A three-judge panel of the 4th U.S. Circuit Court of Appeals said the policy gives Montgomery County Public Schools unlimited authority to exclude any group from a program that allows private organizations to send fliers home with public school students.
"Permitting MCPS unbridled discretion to deny access to the oft-used forum for any reason at all, including antipathy to a particular viewpoint does not ensure the requisite viewpoint neutrality," Judge Diana Gribbon Motz wrote in the unanimous opinion in Child Evangelism Fellowship v. Montgomery County Public Schools.
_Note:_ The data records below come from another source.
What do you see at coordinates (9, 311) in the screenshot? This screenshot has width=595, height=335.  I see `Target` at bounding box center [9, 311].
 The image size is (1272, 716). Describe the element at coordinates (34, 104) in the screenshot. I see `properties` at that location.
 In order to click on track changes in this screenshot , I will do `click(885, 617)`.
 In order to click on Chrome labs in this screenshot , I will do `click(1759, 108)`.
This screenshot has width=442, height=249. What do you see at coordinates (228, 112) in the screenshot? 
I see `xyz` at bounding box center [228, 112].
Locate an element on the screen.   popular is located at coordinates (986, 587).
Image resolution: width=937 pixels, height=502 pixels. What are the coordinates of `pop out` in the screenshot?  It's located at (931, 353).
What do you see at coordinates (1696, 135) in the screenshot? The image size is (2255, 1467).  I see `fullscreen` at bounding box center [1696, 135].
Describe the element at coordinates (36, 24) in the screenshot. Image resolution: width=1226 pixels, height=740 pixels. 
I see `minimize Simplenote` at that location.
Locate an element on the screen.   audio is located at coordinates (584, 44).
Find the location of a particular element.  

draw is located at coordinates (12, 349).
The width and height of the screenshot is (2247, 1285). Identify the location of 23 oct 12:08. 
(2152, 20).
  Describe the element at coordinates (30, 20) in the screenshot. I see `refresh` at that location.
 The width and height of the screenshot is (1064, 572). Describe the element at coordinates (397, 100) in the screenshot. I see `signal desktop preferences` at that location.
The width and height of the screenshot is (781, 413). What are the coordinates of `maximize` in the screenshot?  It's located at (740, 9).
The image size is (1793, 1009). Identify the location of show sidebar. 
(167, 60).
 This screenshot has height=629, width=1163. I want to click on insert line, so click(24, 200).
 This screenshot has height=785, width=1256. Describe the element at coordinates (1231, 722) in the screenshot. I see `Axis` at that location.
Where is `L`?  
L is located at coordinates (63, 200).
The case was brought by the Child Evangelism Fellowship, a Christian organization that was barred from sending materials home with children. School officials said they feared using public facilities to distribute the fliers could amount to an unconstitutional government advancement of religion.
CEF filed suit in 2001 and lost in federal court. The 4th Circuit reinstated the lawsuit in 2004 and sent the case back to the lower court, prompting the school system to develop a written policy governing the take-home flier program.
U.S. District Judge Peter J. Messitte again ruled in favor of the school system. But the appeals court said in yesterday's ruling that nothing had really changed.
"This policy utterly fails to provide adequate protection for viewpoint neutrality," Motz wrote in the opinion, which was joined by Judges M. Blane Michael and Dennis Shedd.